━━━━━ Given records

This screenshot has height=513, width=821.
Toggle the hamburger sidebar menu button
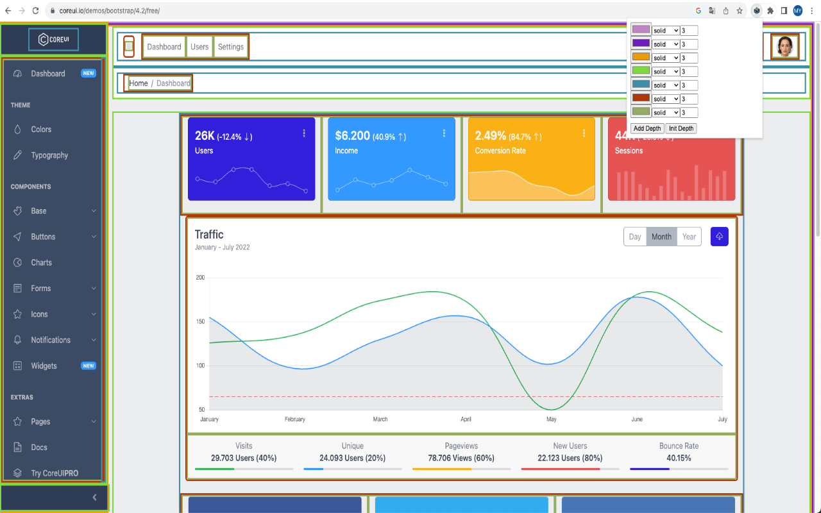(x=129, y=46)
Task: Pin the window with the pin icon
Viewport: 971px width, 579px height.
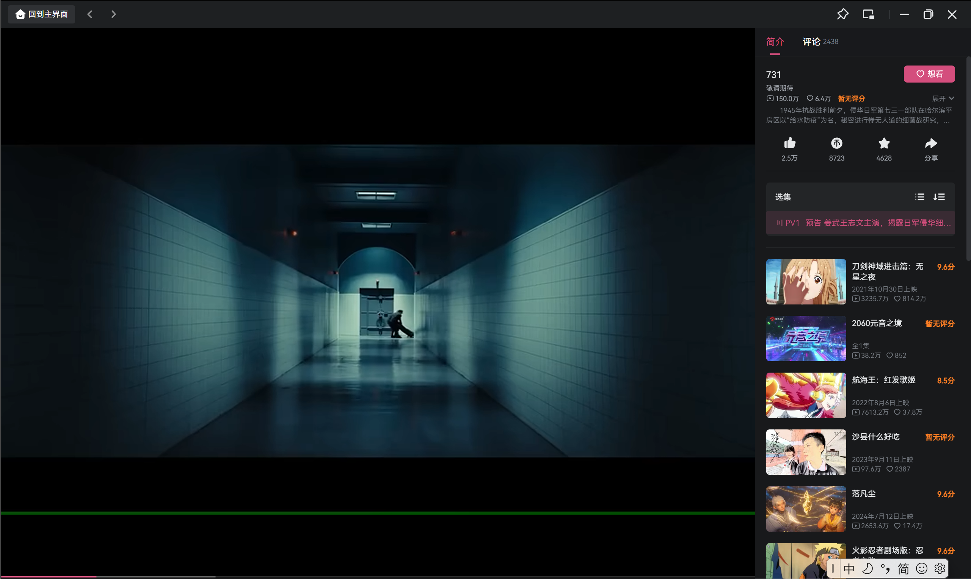Action: pyautogui.click(x=842, y=14)
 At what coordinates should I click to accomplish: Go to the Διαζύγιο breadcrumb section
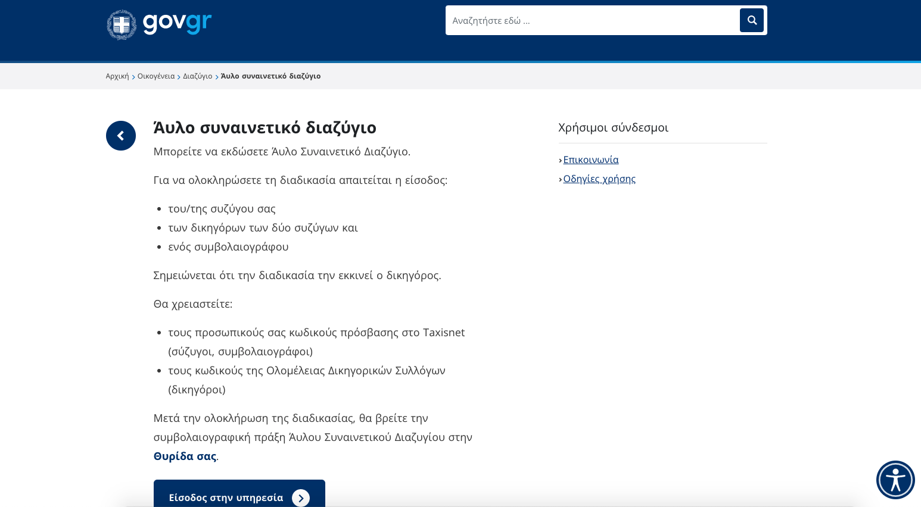tap(197, 76)

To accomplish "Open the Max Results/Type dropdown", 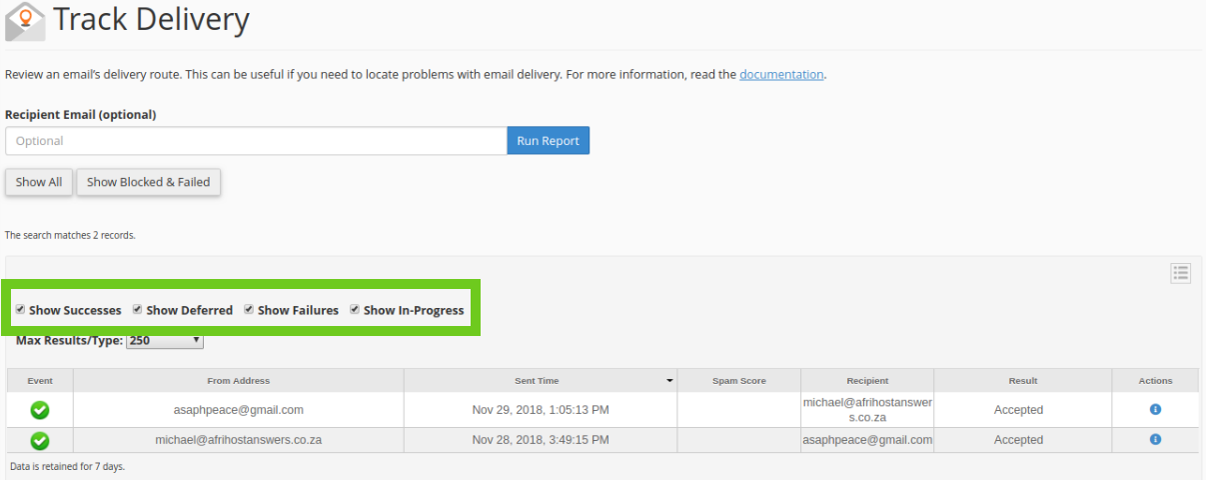I will pyautogui.click(x=165, y=341).
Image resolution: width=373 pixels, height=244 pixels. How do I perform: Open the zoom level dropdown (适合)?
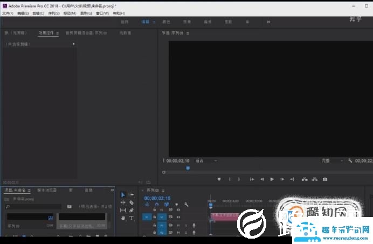point(206,160)
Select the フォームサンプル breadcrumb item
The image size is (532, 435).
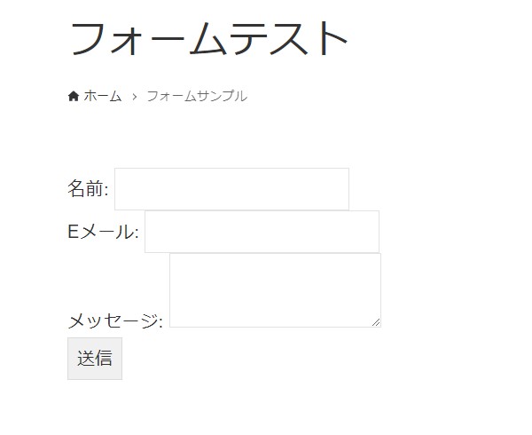pyautogui.click(x=196, y=96)
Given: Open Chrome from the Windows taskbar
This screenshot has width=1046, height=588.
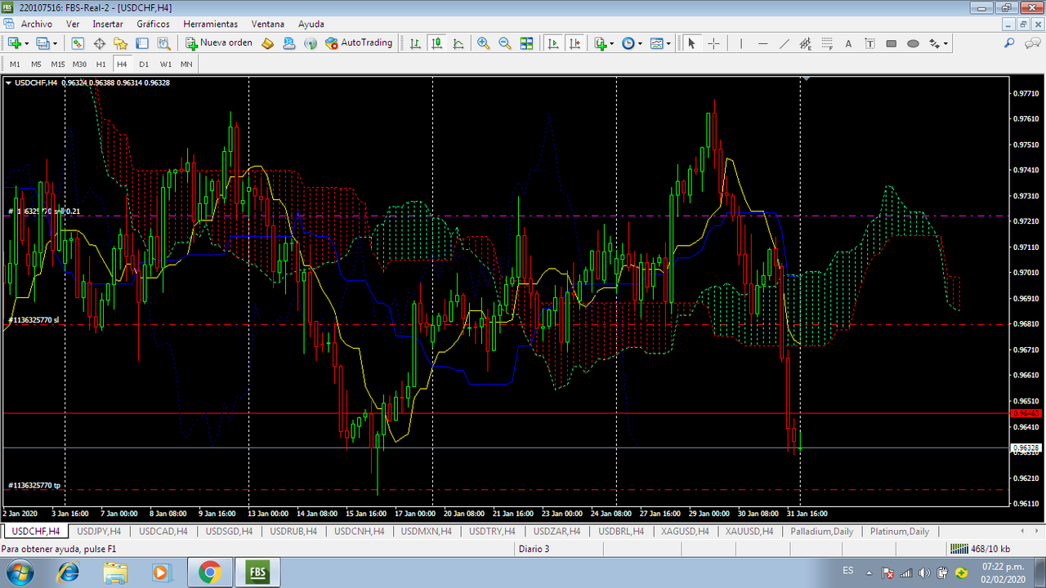Looking at the screenshot, I should coord(209,572).
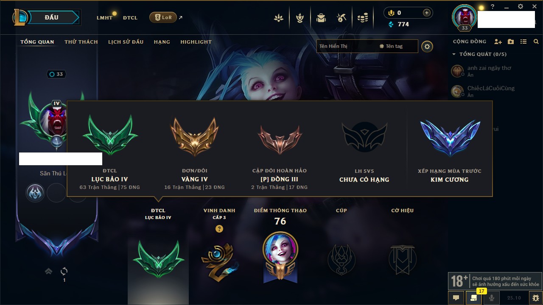Switch to the LỊCH SỬ ĐẤU tab

click(126, 42)
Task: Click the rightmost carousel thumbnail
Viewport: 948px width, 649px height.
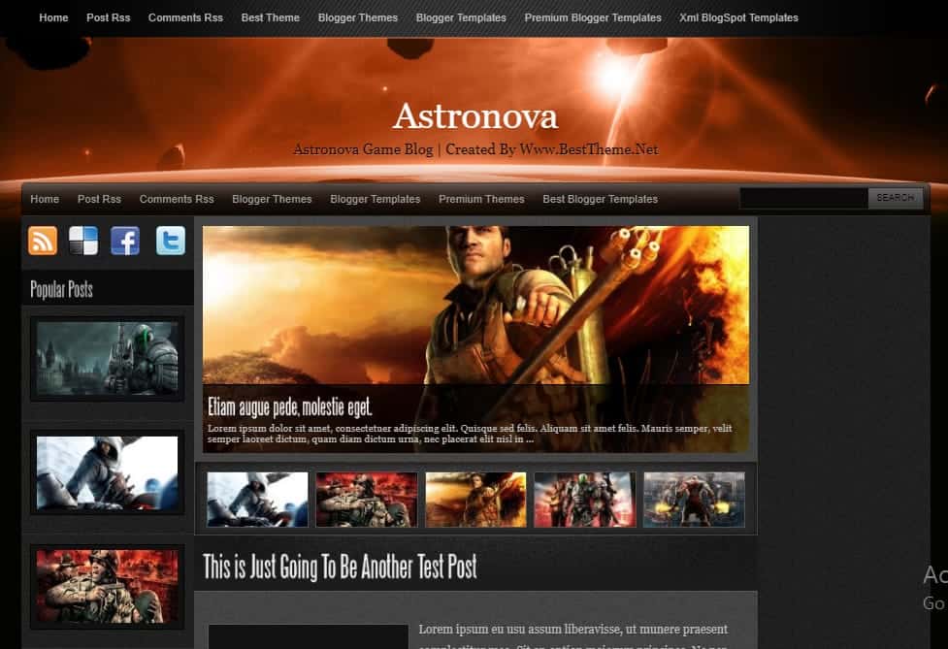Action: pyautogui.click(x=694, y=499)
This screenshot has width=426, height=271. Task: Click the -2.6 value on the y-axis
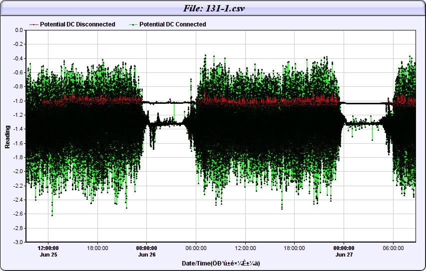(18, 214)
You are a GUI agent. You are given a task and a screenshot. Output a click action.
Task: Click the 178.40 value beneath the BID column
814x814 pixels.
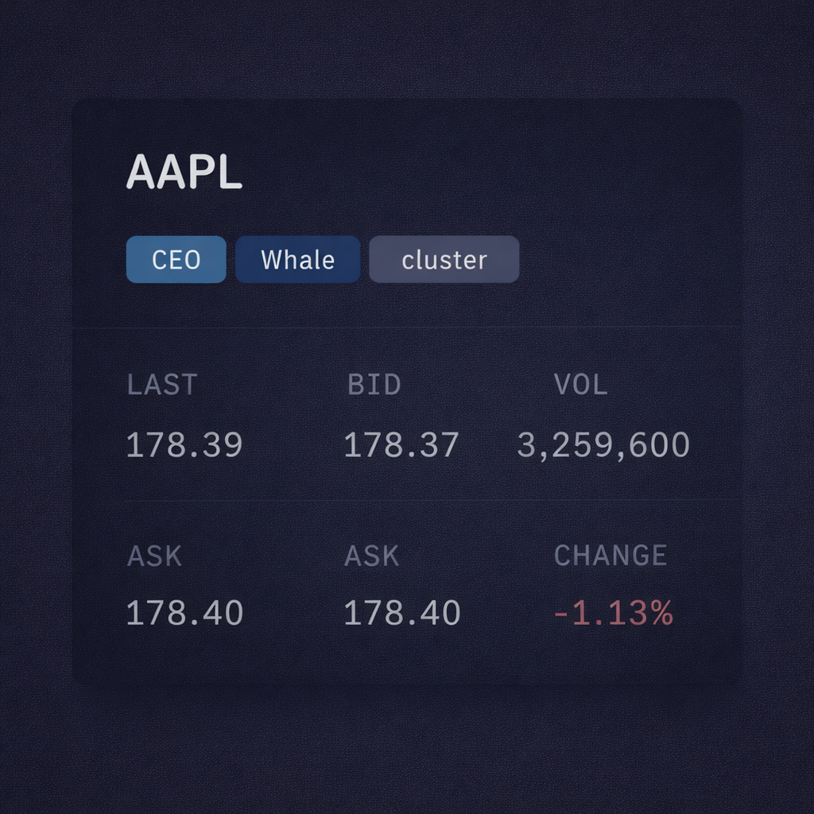tap(401, 613)
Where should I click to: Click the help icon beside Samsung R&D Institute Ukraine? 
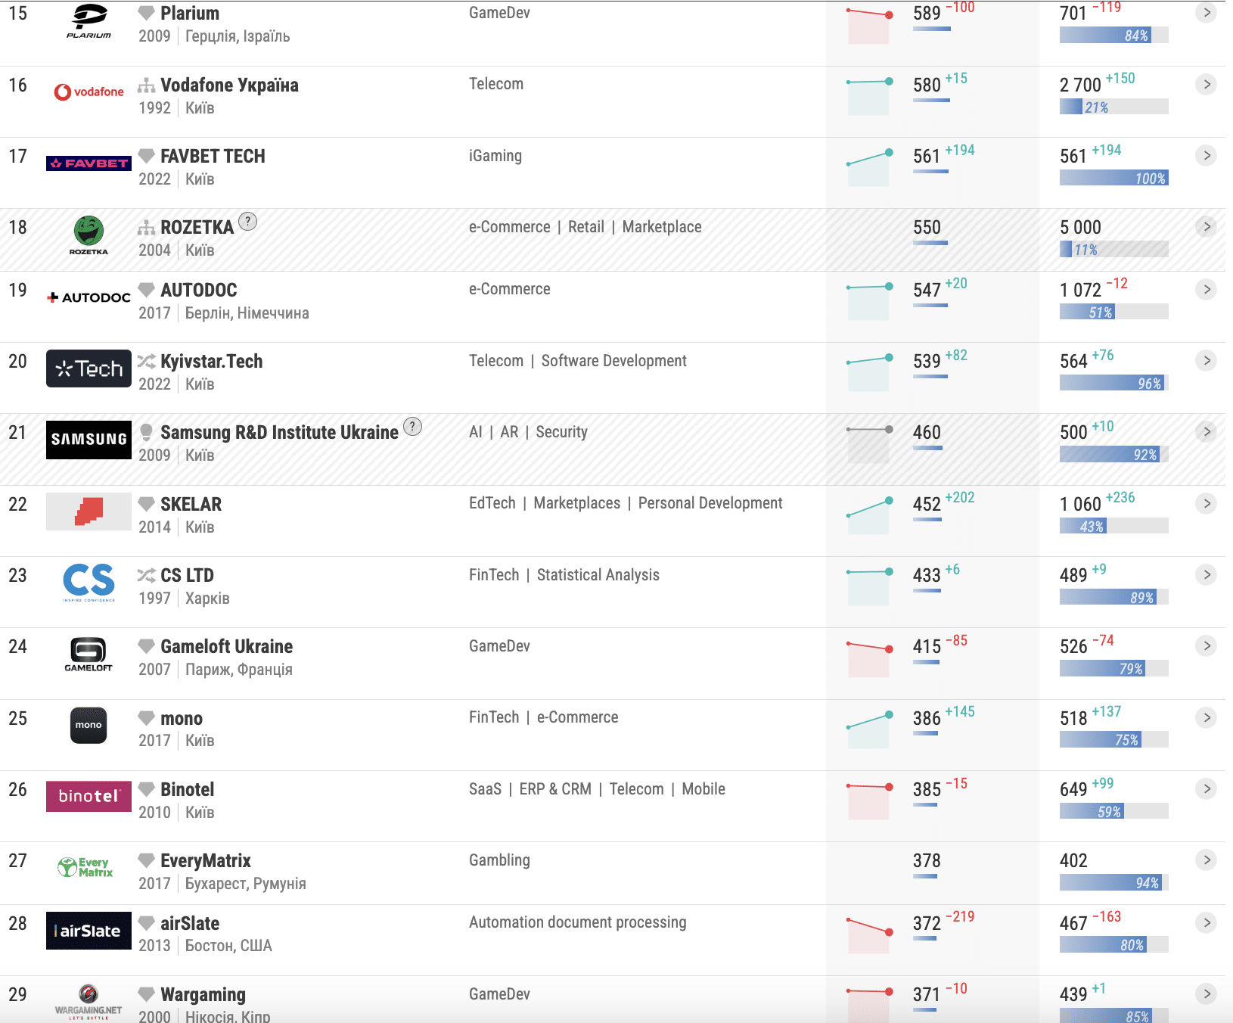coord(412,426)
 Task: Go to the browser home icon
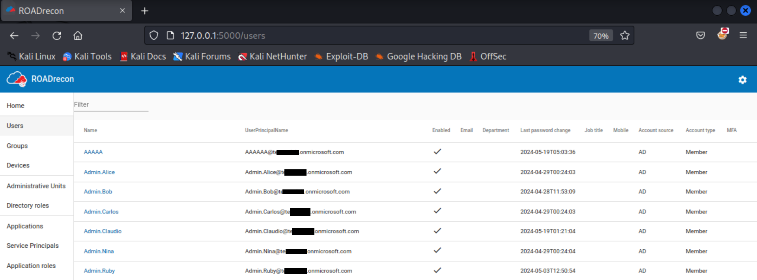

━━━━━━━━━━

• [What to do]:
Your task is to reproduce exactly the lines running from the line that contains "814x814 pixels." to the end of the records, pictures excluded.

• [Task output]:
814x814 pixels.
tap(401, 613)
Where should I click to: Click the help icon beside Samsung R&D Institute Ukraine? 
coord(412,426)
 Task: Go to the browser home icon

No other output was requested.